Like most friends, Jonathon Matwijec-Walda and Adam Chrisman have been pursuing their professional goals separately.
A coffee lover, Matwijec-Walda worked part-time at Character Coffee in Utica and was involved with the Rome Capitol Theater and in the Rome City School Board. Chrisman, an artist, has owned the art gallery the Copper Easel in downtown Rome since 2019.
The duo came together last year to combine their businesses and create something new. The result is coffee shop Superofficial, opening soon at the Copper Easel at 216 West Dominick St. in Rome. While there isn’t a target opening date yet, they hope to open sometime in April.
During his time at Character Coffee, Matwijec-Walda brought a coffee cart at Copper Easel’s events. This combination attracted many people, he said.
“It makes perfect sense to me that we need like a hip café, something that excites people, it’s not just a place to get coffee, it’s a place to go, it’s a place to feel a part of the atmosphere,” Matwijec-Walda said.

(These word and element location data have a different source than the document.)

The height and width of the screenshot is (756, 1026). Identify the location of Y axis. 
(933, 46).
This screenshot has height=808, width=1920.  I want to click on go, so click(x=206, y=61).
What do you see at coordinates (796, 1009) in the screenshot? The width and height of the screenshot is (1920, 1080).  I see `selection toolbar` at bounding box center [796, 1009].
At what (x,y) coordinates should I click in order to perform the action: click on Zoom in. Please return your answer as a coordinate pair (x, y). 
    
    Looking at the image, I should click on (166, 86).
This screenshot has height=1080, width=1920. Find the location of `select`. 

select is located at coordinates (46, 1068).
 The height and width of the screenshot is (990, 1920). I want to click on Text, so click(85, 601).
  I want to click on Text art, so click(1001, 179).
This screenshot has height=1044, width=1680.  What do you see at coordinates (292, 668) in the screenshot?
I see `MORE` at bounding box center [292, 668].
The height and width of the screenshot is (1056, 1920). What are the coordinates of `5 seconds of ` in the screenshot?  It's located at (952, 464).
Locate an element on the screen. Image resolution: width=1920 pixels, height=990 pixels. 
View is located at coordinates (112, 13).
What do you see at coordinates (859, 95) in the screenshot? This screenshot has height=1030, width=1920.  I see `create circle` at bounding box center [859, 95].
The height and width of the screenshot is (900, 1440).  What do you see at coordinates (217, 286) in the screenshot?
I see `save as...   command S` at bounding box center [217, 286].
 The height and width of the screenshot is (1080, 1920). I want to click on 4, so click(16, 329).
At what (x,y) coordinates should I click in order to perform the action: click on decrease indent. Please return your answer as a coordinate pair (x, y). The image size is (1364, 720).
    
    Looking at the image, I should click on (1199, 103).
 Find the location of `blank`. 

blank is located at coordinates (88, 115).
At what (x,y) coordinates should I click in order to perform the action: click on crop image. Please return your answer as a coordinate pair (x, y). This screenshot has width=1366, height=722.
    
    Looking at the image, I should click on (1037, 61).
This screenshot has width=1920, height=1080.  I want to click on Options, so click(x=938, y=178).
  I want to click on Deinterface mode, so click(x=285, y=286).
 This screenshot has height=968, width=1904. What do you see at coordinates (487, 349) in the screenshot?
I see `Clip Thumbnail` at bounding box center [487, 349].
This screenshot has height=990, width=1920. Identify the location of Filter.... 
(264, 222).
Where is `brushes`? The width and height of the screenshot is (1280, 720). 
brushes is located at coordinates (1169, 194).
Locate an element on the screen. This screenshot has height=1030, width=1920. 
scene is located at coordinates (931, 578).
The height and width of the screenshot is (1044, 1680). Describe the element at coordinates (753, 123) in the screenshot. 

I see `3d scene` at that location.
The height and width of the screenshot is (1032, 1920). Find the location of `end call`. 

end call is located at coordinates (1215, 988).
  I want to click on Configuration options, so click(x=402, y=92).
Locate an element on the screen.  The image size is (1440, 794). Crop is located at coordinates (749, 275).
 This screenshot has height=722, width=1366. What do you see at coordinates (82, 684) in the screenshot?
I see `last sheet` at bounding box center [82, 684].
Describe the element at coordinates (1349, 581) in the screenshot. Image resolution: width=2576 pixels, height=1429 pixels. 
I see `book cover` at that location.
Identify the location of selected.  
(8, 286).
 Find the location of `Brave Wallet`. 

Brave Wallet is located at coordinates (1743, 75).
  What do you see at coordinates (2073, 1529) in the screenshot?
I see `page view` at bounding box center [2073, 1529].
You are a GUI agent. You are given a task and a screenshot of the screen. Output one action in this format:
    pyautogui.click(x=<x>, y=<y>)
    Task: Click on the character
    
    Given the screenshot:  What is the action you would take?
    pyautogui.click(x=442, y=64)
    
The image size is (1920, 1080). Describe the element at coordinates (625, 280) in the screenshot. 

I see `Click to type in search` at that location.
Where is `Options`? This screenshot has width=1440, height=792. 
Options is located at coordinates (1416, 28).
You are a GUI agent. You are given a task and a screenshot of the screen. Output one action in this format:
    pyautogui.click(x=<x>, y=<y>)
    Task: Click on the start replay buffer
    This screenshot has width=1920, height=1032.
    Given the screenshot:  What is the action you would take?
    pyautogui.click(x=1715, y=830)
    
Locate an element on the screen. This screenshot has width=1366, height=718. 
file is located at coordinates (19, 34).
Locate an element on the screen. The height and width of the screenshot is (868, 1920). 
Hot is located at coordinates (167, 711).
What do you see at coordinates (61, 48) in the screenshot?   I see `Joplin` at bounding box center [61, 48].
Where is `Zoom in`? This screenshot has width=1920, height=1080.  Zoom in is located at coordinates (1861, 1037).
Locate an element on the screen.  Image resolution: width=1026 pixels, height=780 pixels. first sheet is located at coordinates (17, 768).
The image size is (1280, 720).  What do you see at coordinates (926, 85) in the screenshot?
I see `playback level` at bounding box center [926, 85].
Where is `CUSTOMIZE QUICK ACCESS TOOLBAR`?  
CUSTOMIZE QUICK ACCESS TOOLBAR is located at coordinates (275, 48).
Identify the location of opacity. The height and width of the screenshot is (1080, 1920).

What to expect at Superofficial
The Copper Easel closed January 1 and the two friends have been renovating the space. When finalized, the gallery will feature artwork and jewelry from more than 20 local artists, a bar with a seating area and space for events and workshops.
Superofficial’s menu will be simple, Matwijec-Wald said. He wants to appeal to coffee connoisseurs, casual coffee drinkers and even adventurous people looking to try something new.
Brooklyn-based roasters Sey and Hugo Tea from Missouri will be Superofficial’s providers. The menu will include espressos, Americano coffee, cappuccinos, lattes and a variety of teas and syrups made at the coffee shop. Superofficial will also feature appetizers and pastries.
The coffee shop will also have reusable Huskee cups. To incentivize their use, coffees will be discounted to those who bring their cup. However, single use cups will be available for those who prefer them.
Besides the physical location, Superofficial will also have a coffee cart that Matwijec-Walda will take to other businesses and events. He said he wants to bring coffee directly to people.
“It’s not just like opening your shop at 6:30 and selling coffee every day to the same hundred people,” he said. “It’s more about impacting other businesses and people that you don’t see everyday, getting to know them and then inviting them in.”
Art and coffee for everybody
This synergy will bring people into the coffee shop and expose them to local art and vice versa, Chrisman said.
The two friends said there is an elitist attitude toward specialty coffee and in the art world but their goal is to make the two accessible for everyone, from experts to amateurs. Ultimately, it’s about sharing an experience and creating a human connection, Chrisman said.
With new housing projects, restaurants, music studios, an independent bookstore and the Capitol Theater, Rome has a lot of potential, Matwijec-Walda said. The two friends want to be part of the activity and bring something new and irreverent, he added.
“We’re not reinventing the wheel, we’re doing something that’s been shown to work,” Chrisman said. “We’re just doing it in a place that we love.”